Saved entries
◆ ◆ ◆ ◆

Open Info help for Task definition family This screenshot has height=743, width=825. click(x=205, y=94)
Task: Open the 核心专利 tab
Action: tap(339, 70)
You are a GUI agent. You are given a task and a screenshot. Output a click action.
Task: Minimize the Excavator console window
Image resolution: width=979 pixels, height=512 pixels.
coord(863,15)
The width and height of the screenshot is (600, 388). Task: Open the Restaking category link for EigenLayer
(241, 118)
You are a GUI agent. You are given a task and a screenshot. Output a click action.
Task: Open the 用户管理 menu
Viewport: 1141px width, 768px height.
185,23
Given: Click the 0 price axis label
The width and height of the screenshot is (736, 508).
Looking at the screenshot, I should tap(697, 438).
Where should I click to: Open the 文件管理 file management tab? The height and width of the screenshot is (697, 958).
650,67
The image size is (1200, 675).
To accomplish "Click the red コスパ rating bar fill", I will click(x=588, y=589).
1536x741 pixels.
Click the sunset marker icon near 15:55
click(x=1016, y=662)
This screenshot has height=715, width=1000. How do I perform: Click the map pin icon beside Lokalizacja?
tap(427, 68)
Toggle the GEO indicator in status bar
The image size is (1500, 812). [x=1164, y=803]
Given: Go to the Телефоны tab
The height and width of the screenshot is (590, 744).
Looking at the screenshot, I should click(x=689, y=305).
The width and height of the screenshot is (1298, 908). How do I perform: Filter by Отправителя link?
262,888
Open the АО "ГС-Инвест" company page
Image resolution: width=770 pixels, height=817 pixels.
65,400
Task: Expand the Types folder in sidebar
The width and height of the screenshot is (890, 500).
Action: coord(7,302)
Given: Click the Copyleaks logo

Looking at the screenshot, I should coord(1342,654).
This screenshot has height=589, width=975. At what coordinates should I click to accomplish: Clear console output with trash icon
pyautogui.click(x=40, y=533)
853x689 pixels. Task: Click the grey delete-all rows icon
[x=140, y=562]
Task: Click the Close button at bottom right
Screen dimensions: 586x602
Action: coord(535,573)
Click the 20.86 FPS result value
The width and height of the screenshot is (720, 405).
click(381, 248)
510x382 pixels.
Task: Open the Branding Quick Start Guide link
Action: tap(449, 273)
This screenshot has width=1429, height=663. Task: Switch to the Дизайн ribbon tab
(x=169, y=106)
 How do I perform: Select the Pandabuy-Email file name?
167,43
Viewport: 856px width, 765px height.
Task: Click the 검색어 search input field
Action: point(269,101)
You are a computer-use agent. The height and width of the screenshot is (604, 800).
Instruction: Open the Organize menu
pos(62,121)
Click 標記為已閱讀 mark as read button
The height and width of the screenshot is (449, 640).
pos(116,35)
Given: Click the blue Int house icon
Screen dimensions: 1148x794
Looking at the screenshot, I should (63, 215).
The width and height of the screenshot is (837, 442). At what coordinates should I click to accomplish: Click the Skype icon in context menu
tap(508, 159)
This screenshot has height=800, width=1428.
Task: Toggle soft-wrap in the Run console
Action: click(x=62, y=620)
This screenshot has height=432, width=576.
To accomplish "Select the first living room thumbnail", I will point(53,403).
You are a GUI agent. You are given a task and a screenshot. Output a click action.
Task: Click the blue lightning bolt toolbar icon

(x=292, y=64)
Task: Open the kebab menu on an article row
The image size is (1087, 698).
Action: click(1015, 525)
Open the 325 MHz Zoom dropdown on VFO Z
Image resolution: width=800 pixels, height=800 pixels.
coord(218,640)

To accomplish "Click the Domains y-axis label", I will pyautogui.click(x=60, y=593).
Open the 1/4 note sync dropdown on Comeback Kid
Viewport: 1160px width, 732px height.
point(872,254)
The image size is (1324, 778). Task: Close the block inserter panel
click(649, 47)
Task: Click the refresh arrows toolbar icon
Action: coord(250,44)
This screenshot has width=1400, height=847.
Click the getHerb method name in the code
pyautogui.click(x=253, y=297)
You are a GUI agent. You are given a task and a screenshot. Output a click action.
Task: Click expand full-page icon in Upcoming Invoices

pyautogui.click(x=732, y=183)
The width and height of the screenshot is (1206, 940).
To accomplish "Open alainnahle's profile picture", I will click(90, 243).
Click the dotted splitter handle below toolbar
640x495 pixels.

◆ ◆ ◆ ◆

• WHAT IS NEEDED
Of the entries above, transcribe exactly those lines that fall between the line containing "Given: Click the blue Int house icon" and the line containing "Task: Open the kebab menu on an article row", together with those two lines.

• SOLUTION
Given: Click the blue Int house icon
Screen dimensions: 1148x794
Looking at the screenshot, I should (63, 215).
The width and height of the screenshot is (837, 442). At what coordinates should I click to accomplish: Click the Skype icon in context menu
tap(508, 159)
This screenshot has height=800, width=1428.
Task: Toggle soft-wrap in the Run console
Action: click(x=62, y=620)
This screenshot has height=432, width=576.
To accomplish "Select the first living room thumbnail", I will point(53,403).
You are a GUI agent. You are given a task and a screenshot. Output a click action.
Task: Click the blue lightning bolt toolbar icon

(x=292, y=64)
Task: Open the kebab menu on an article row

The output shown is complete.